> What needs to be done:
Leaving out every picture, transcribe the lines from the line that contains "You are a computer-use" to the end of the entries below, both ends included.

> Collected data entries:
++++

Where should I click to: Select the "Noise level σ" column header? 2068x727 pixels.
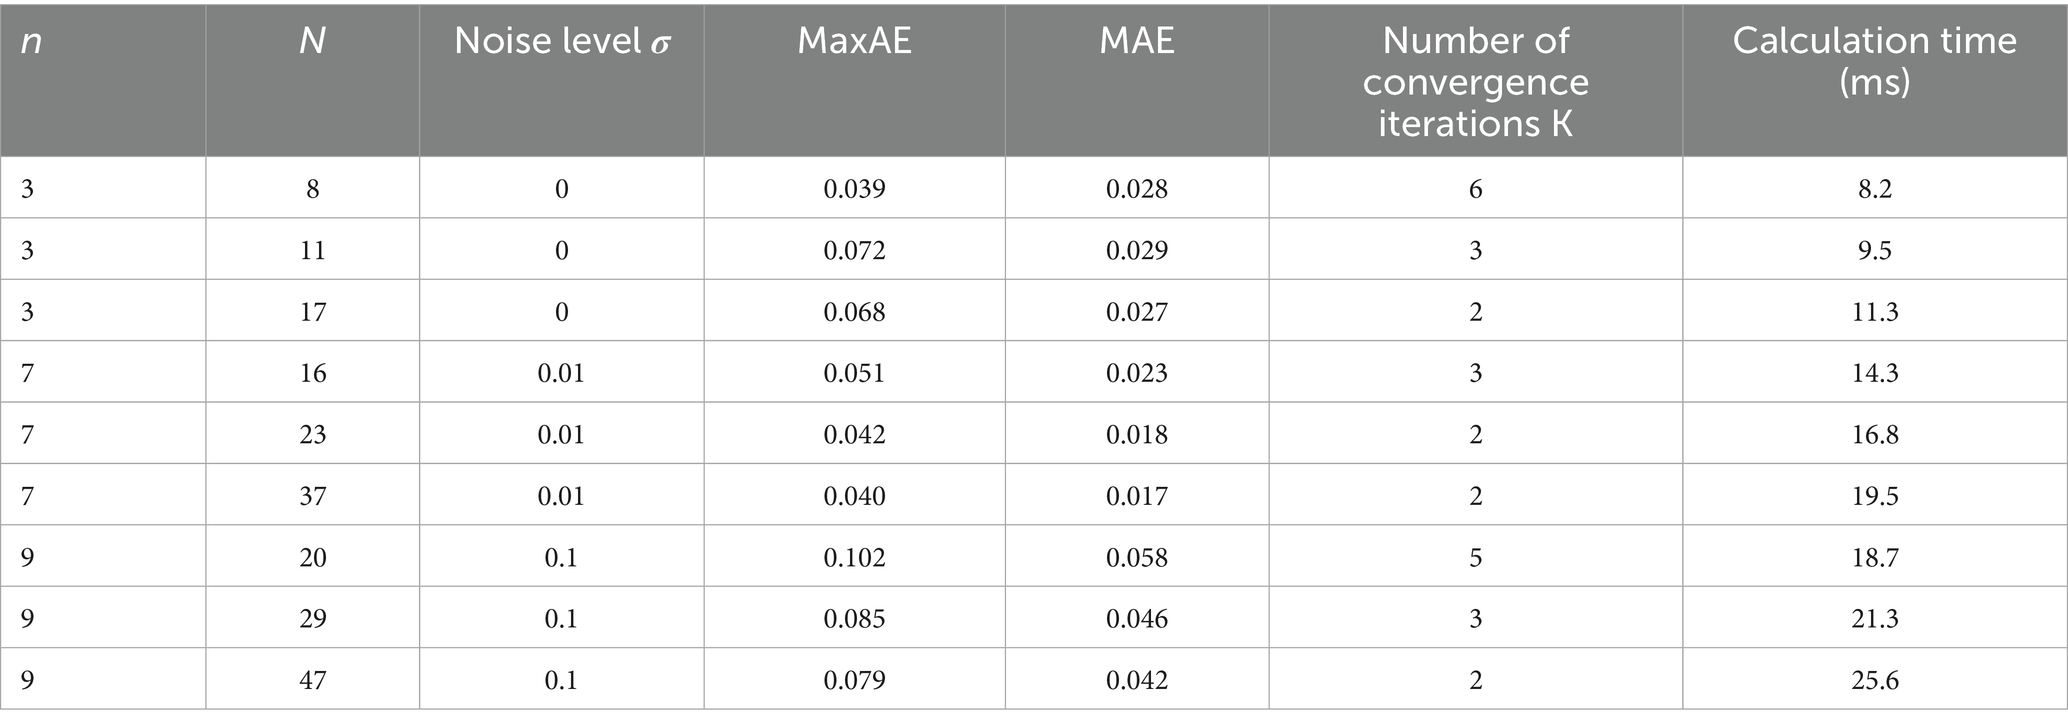pyautogui.click(x=561, y=41)
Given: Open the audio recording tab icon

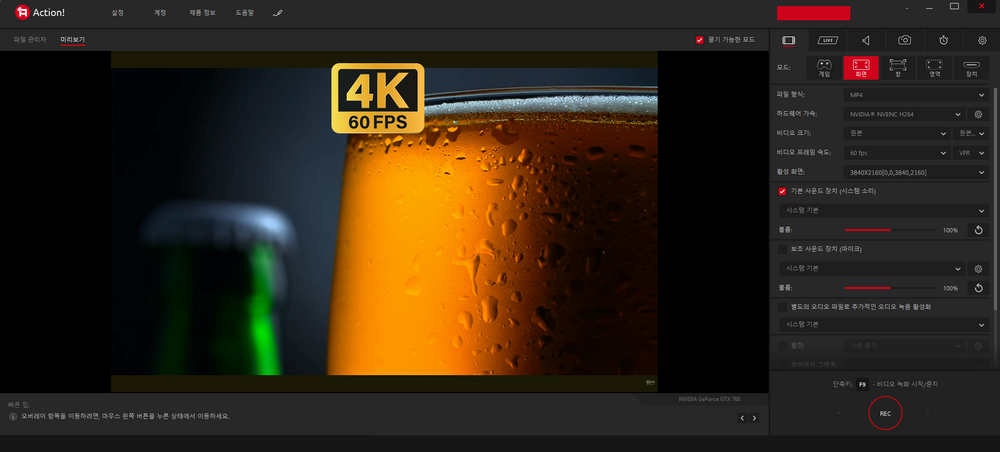Looking at the screenshot, I should 866,40.
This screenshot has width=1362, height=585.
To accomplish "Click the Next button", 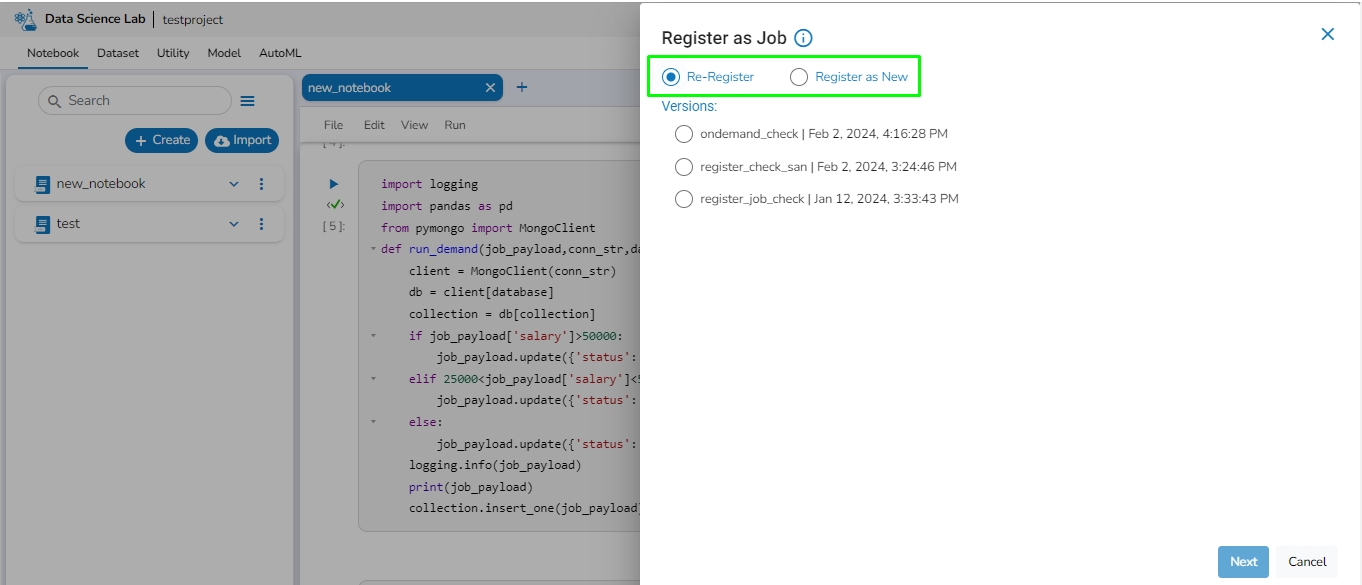I will tap(1243, 562).
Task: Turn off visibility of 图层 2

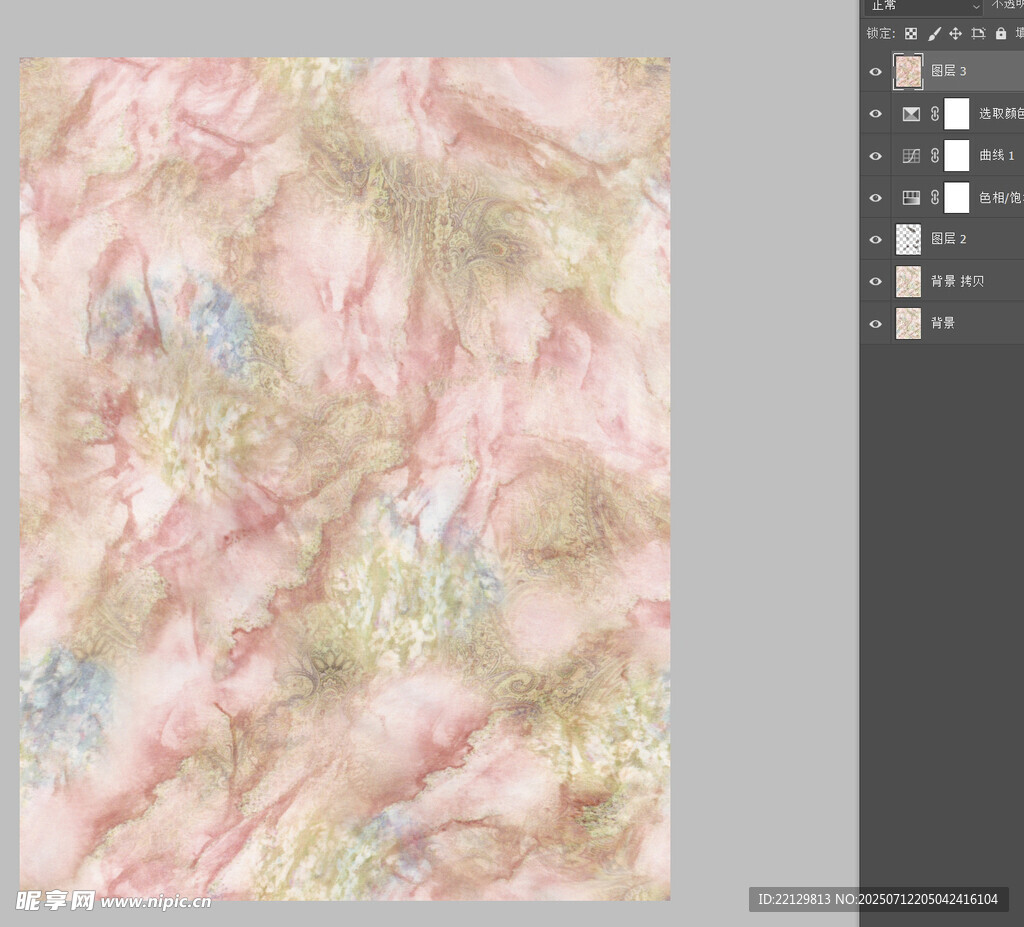Action: tap(876, 240)
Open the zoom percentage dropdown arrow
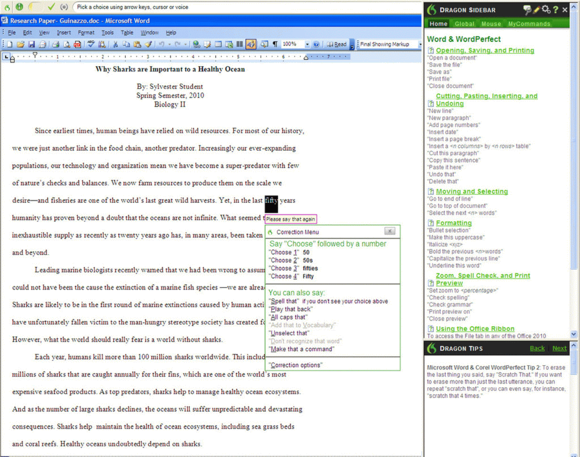This screenshot has height=457, width=580. pyautogui.click(x=307, y=44)
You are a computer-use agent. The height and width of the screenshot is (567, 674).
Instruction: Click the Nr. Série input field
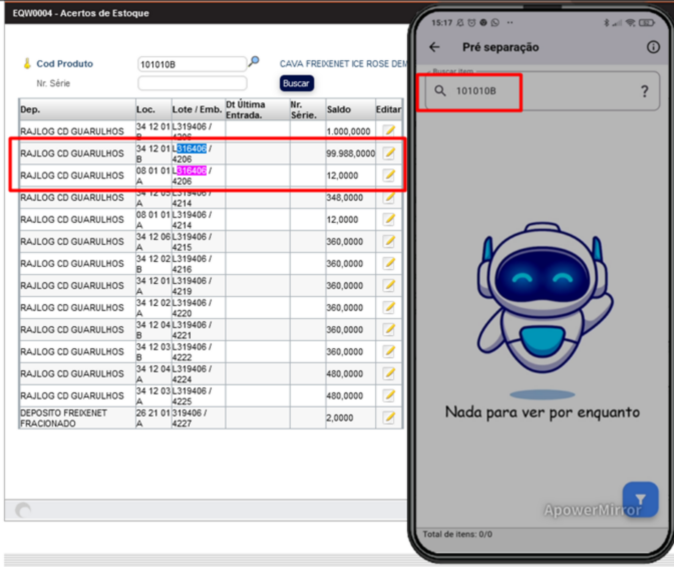(x=191, y=83)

++++

> Task response:
You are a computer-use agent. The height and width of the screenshot is (567, 674).
Instruction: Click the Nr. Série input field
(x=191, y=83)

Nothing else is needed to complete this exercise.